En el momento del sermón, estaba de invitado un pastor amigo muy querido de mis papás que era de Curicó, que además de ser pastor era profesor de química. Cuando comenzó su mensaje, yo no estaba muy atenta para ser honesta. Sólo que sus palabras comenzaron a cobrar un sentido inusitado para mí, y comencé a tomar la atención que no había prestado hasta ese entonces.
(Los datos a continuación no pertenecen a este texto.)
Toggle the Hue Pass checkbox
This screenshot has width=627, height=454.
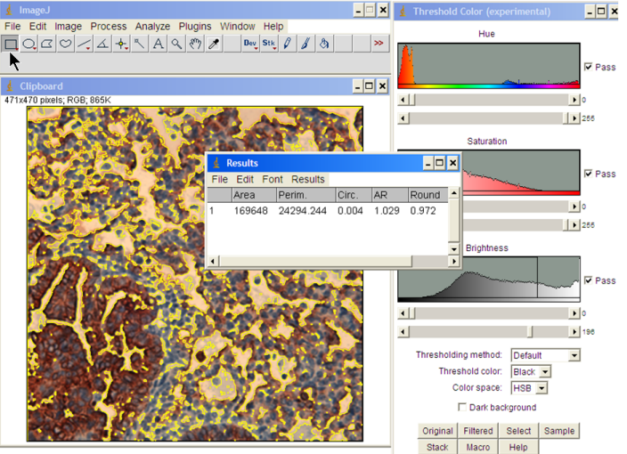pyautogui.click(x=588, y=67)
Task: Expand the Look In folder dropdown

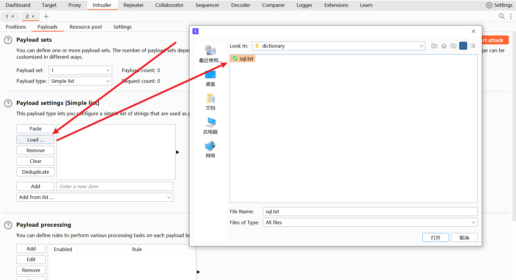Action: pyautogui.click(x=421, y=46)
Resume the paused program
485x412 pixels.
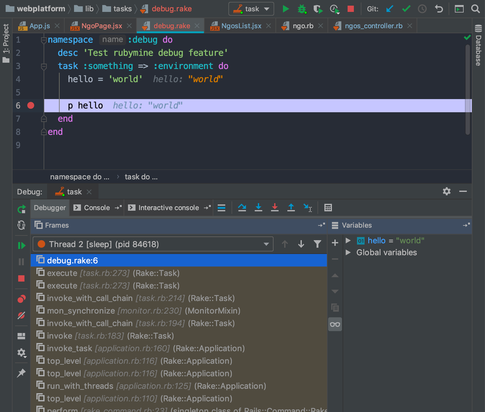click(x=21, y=245)
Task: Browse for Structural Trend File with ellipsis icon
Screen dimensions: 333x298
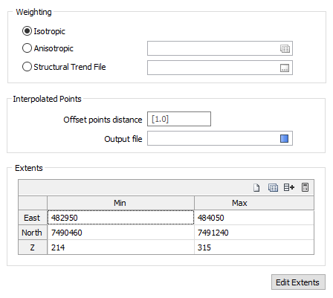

El asunto yo lo había escuchado antes, pero no desde la perspectiva histórica que esa persona lo abordó. El tema era: el sufrimiento de Jesús. La narrativa incluia la historicidad de la existencia de Jesús, cómo los judíos realizaban sus jucios en ese período (incluyendo, la seguidilla de irregularidades que se realizaron en su jucio y posterior sentencia), y por último, cómo los romanos ejercían sus castigos a los presos condenados a muerte. Todo, como dije, desde la óptica de acontecimientos históricos registrados, incluso por fuentes no bíblicas.
No sé describir exactamente lo que pasó conmigo, es como si hubiera despertado de un sueño y ahora tuviera una nueva conciencia de mi misma y de lo que estaba pasando a mi alrededor. Cada palabra que el pastor decía me hacía mucho sentido. Ellas cobraron un significado que nunca había experimentado. Ahí entendí que yo no estaba sola, que Jesús podía entender mi sufrimiento y que él mismo Jesús no había evitado el suyo, pudiendo hacerlo, porque tenía un propósito superior. Y que mi dolor, aun sin entenderlo, era momentáneo y no era en vano. Para decirlo de otra manera, yo entré a esa pequeña iglesia cerca de la playa, sin saber quién era realmente Jesús y salí creyendo y rindiendo mi historia a él. ¡Quedé cautivada por su amor!
Al terminar el servicio, salí del templo. Me despedí de algunas personas y cuando tuve la ocasión, respiré profundo. Levanté mi vista y vi el cielo de un azul que no recordaba haber visto antes. Miré las dunas a lo lejos y una flores que estaban a un costado de la iglesia, con los colores nítidos, como si éstos brillaran. Era como si estuviera viendo en colores por primera vez en mi vida.

-“Vero, querida”, me gritó mi mamá desde el auto. – “¿Qué? Perdón”, dije. Yo no había notado que el lugar estaba casi vacío y que toda mi familia estaba esperándome en el auto. Fui hacia ellos, entré al auto y me senté en el lado de mi ventana. Mis hermanos chicos estaban inquietos, como siempre. Y por supuesto, recibíamos uno que otro manotazo mientras jugaban.
En eso, mi hermana mayor me quedó mirando. -”¿Estás bien?”, me dijo. Le devolví la mirada, mientras yo sonreía. Al verla, la encontré tan bonita, “Sí”. -Respondí asintiendo con la cabeza.- “Estoy muy bien”.
Nuestro auto salió del estacionamiento dejando atrás la iglesia y las dunas, para dirigirnos a almorzar a mi lugar favorito. En ese momento, tuve la plena convicción… la comida iba a estar maravillosa.